Polls indicate that most US voters have long decided which candidate they plan to support on November 2. Thus, the campaign strategies of the incumbent, President George W Bush, and his challenger, John Kerry, have sought not so much to sway public opinion about the respective candidates, but to consolidate and cement existing support.
This has, regrettably, led to extraordinarily nasty campaigns, with the Republican election campaign being particularly mendacious.
Not for the first time in US electoral history, the Catholic population is being seen as the decisive “swing vote”. This is remarkable, because not so long ago, political scientists argued convincingly that the “Catholic vote” had become a myth. Opinion polls at the time suggested that Catholic voting behaviour reflected almost exactly that of the general American population.
More recent polls show that regular Massgoers are now more likely to vote for Mr Bush than most Americans. Thus, the Catholic vote may well tip the balance.
At the same time, a small but vociferous group of US bishops suggested that Mr Kerry, a practising Catholic, should be banned from receiving Communion on the basis of his consistently pro-choice voting pattern.
Mr Kerry has answered his critics by saying that he divorces his private position, which he says is anti-abortion, from his political mandate, which he sees as being pro-choice.
Some bishops even suggested that Catholics who vote for pro-choice candidates should recuse themselves from receiving Communion.
Cardinal Joseph Ratzinger, the Vatican’s doctrinal chief, has since indicated that only those Catholics who vote for a pro-choice candidate in order to advocate abortions should not present themselves for Communion.
It is curious that some Catholic bishops should take what amounts to a partisan position against a Catholic presidential candidate, only the third in US history. For them, abortion is the sole litmus test.
Ironically, on most other points of Church teachings, especially their social dimensions, Mr Kerry’s positions are in almost complete harmony with the Church.
By contrast, Mr Bush’s policies violate most of the Church’s social teachings, especially on issues such as peace, poverty and justice.
Mr Bush, of course, also launched a war against Iraq under the false pretext of Saddam Hussein’s putative weapons of mass destruction (evidence increasingly suggests that the Bush administration deliberately misled the world about what they did and did not know).
The Church, including the US bishops, were among those who warned the Bush administration that the invasion of Iraq would produce many innocent deaths and greater terrorism. They were right.

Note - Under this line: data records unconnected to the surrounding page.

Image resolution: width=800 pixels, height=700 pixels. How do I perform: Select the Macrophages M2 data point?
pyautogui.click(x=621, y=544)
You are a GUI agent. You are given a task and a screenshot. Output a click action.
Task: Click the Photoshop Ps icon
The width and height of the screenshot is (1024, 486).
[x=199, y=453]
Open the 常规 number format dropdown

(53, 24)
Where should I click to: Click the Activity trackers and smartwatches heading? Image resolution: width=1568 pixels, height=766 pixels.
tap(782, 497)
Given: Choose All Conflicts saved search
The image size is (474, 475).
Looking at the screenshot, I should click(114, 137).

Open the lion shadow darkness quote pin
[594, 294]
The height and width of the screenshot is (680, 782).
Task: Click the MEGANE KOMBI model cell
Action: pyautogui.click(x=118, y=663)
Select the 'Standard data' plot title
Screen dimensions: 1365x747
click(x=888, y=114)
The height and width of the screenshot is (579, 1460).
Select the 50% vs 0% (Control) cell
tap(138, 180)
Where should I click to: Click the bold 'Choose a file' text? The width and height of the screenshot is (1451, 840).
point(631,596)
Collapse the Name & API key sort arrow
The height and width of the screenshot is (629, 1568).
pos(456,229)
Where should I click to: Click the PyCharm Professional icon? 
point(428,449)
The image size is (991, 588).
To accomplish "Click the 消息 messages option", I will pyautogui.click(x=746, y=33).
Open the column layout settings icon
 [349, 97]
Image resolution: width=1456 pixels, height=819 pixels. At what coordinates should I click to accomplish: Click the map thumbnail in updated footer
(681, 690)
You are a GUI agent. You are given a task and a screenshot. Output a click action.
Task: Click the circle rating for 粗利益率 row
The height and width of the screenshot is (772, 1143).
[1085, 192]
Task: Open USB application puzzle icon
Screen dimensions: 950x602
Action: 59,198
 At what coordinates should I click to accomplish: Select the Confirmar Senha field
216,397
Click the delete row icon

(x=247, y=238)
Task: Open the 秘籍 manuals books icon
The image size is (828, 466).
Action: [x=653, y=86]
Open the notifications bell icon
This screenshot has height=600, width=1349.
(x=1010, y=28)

Many thousands of civilians have died in the aftermath of the invasion, and more than 1000 young soldiers, too. As a result of the poorly conceived US occupation, Iraq has become a hotbed of terrorism, thus posing a much greater threat to international security than the contemptible Saddam Hussein ever was.
And so American Catholics are faced with a complex choice: whether to vote for a candidate whose political actions have helped to destroy thousands of unborn lives, or for a president whose political actions have destroyed thousands of born lives.